Previous studies have been limited by the lack of comparable systemic analgesia between groups that receive LIA and those that don’t, the researchers note. There have also been wide variations in the combinations of LIA techniques and drugs.
Dr. Andersen and Dr. Henrik Kehlet from Copenhagen University critically evaluated the analgesic efficacy of intraoperative LIA in total hip arthroplasty (THA) and total knee arthroplasty (TKA) in a systematic search and review of 27 randomized trials in the first 72 hours after surgery.
The studies included 888 TKA patients and 756 THA patients. Only two of the THA trials were considered to have a low risk of bias; the remaining eight had incomplete blinding or differences in systemic analgesia in the control and intervention groups. Among the 17 TKA trials, only two were considered to have a low risk of bias. The others suffered from the same problems as the THA trials with a high risk of bias.
Seven trials of LIA versus saline or no injection in THA patients showed no significant difference in pain scores when combined with a multimodal systemic analgesic regimen, according to the June 17 British Journal of Anaesthesia report.
In contrast, seven similar trials in TKA patients showed reduced pain scores and reduced opioid consumption in the first 32 hours after surgery in patients who received LIA.
Trials comparing LIA with peripheral nerve block (PNB) were confounded by the use of different techniques of PNB and different systemic analgesias between treatment groups.
The researchers said that the high risk of bias in trials comparing LIA with epidural analgesia, systemic analgesia, and intrathecal morphine limited the ability to reach definitive conclusions about efficacy.

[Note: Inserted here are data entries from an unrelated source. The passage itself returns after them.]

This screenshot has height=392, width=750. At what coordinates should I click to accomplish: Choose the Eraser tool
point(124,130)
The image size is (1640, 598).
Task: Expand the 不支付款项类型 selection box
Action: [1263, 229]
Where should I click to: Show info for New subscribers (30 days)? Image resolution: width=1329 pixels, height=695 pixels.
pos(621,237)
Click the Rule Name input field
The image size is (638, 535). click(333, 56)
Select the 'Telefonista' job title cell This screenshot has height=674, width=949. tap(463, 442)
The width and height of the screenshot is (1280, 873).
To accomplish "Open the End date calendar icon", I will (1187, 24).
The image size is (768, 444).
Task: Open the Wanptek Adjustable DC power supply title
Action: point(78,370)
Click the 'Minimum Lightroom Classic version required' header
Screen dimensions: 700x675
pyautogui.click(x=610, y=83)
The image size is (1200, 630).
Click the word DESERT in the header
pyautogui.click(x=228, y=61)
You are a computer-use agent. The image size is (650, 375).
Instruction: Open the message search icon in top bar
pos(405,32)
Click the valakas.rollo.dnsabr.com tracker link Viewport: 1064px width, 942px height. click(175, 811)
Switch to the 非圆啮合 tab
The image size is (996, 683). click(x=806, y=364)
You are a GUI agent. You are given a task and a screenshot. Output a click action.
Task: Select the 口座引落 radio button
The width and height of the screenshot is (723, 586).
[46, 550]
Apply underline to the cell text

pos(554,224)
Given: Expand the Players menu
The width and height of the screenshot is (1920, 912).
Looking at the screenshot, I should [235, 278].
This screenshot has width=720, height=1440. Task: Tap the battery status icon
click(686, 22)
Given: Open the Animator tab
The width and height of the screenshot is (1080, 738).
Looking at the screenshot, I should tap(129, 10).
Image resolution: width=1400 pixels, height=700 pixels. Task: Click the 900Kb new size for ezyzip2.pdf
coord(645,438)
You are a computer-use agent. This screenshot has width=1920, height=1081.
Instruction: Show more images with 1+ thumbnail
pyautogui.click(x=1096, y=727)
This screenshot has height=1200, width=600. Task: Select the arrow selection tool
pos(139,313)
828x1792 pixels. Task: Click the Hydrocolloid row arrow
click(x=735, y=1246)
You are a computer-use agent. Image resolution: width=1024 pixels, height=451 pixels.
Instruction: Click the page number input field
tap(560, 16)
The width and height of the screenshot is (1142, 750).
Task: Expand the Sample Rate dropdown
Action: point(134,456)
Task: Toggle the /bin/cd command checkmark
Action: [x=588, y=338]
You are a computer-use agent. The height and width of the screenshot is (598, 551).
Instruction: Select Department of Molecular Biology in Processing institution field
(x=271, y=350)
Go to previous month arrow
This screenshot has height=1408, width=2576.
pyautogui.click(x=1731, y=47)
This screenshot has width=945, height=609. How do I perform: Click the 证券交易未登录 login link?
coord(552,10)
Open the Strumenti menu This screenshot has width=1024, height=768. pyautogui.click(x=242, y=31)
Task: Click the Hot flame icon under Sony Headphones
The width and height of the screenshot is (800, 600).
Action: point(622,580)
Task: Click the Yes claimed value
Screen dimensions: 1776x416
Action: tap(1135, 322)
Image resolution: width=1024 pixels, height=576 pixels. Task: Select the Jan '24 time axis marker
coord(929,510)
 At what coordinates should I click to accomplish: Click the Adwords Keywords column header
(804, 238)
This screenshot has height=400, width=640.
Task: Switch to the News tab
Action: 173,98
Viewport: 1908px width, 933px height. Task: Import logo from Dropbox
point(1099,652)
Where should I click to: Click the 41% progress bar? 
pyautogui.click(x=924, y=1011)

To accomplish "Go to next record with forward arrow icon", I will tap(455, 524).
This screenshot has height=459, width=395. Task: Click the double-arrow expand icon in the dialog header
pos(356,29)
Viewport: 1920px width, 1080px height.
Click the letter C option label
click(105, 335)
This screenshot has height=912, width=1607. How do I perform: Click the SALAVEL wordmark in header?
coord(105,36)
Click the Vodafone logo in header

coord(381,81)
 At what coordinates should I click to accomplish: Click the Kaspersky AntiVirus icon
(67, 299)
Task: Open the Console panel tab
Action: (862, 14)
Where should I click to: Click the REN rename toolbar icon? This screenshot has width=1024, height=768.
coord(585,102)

Similarly, data on hospital length of stay were variable and appeared not to be related to the choice of analgesic technique in the trials that reported it.
“It would be helpful if clinical researchers provided similar analgesics to both/all study groups – the literature is confounded by administration of various analgesics (NSAID/steroids/opioids, etc.) with the local anesthetic/LIA solution and no control for this was provided in the control group in most studies,” Dr. Andersen said. “That makes it hard to decide whether intraoperative infiltration of local anesthetic in high volumes provides better analgesia than the treatment given to the control group.”
“In studies on postoperative pain, there is a need to minimize the confounding factors, because the level of postoperative pain is very different between individuals, so caution on confounding factors should be taken when designing future studies,” Dr. Andersen said.
“Finally,” Dr. Andersen said, “when assessing the effect of LIA on length of stay (LOS), future studies are required to analyze ‘why is the patient in hospital today,’ since our review clearly shows insufficient presentation of data and we summarize that LIA may not influence LOS, which depends on so many other factors than pain.”